The internet levels the playing field. We have access to all the information that exists. And the technological potential to achieve the unprecedented has never been greater. Yet we’re still living and working in ways developed during the Industrial Revolution — where we assumed resources were infinite. And the job of workers was to be repetitive, boring, and efficient — almost becoming part of machinery that needed human assistance to function.

Artist, unknown

We live on the verge of a revolution, where technology automates production and supply chains, enabling collaboration, imagination, and entrepreneurship directed towards high impact solutions to global problems. That currently makes humanity, in effect, a poorly managed workforce. What if this tremendous resource of human capital was harnessed and directed toward solving the world’s biggest and most urgent challenges?

By Willow Berzin

Oi Polloi was created to help humanity harness its latent potential — and direct it towards creating a society that puts people and planet first. In practical terms, we are a development agency focused on empowering communities to innovate their way out of crisis and hardship. The concept for this entity was borne out of observing capitalism’s structural problem in practice (ie eroding the ground it stands upon), and the urgent need to reimagine how society operates — so we can ensure humanity not only survives, but thrives.

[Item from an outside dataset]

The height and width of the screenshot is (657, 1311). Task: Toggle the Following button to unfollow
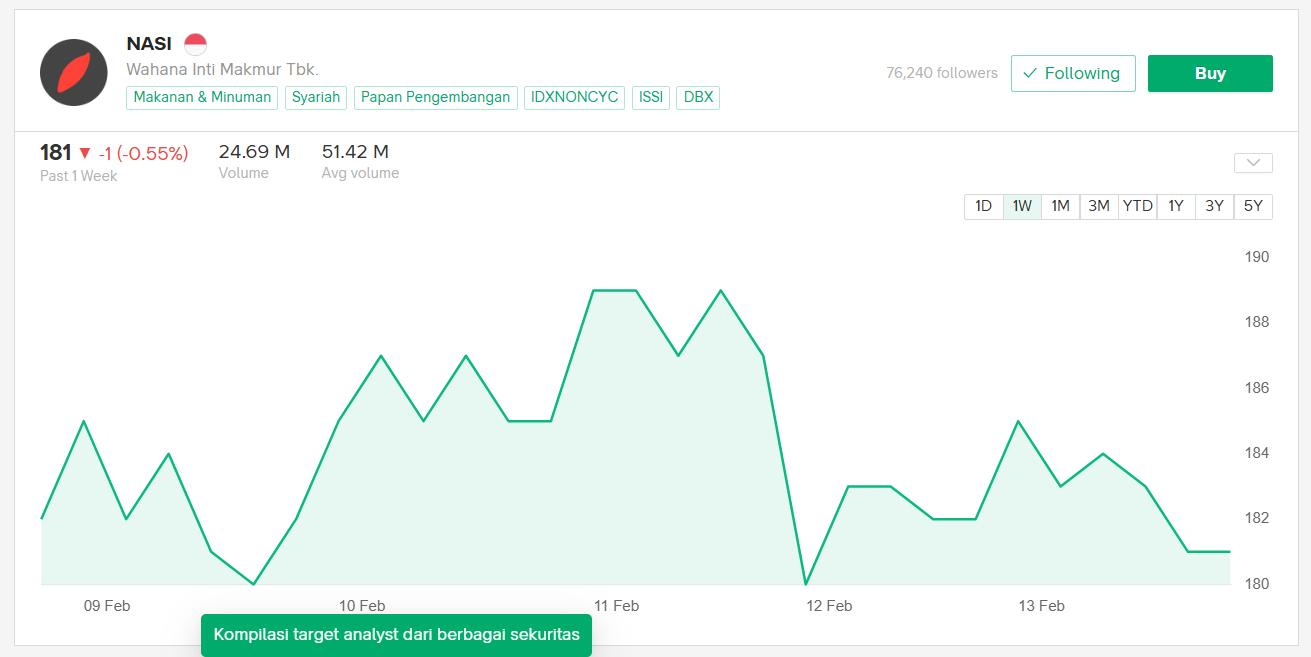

Our future destination: an upgraded human identity going from tribal and local to connected and global.

Our aim is to mobilise the masses, and create a virtuous cycle of crowdsourced to open sourced socioeconomic and sociocultural technological solutions, and do this by making localised, global change:

  • Simple to understand
  • Fun to be a part of and
  • Rapid to implement

You can also think of this as a revolution in culture and consciousness.

To achieve this aim, we use an immersive systems change approach to allow every tier of society, and every type of person to participate in the creation and unfolding of a new, global zeitgeist. This systemic storytelling, customer experience (CX) approach relies on technology, philosophy, and art (defined as the expression or application of human creative skill and imagination) to harness human attention, and refocus society on the highest good of people and planet. We call this zeitgeist a renaissance of humanity. With Greece, the former cradle of civilisation, as central to this elaborate show.

Through an ambitious, educational, and fun programme of immersive social innovation, we crowdsource the rebranding of Greece as the theatre of the future where regenerative cultural practices are prototyped and developed . Everyone is invited to watch, or participate and become a driving character in the unfolding of the emerging renaissance.

From New Year’s Eve 2017. There is space for a new soft power giant to emerge. Why couldn’t this be a global collective, a self organising murmuration of humans united by values of collaboration and care?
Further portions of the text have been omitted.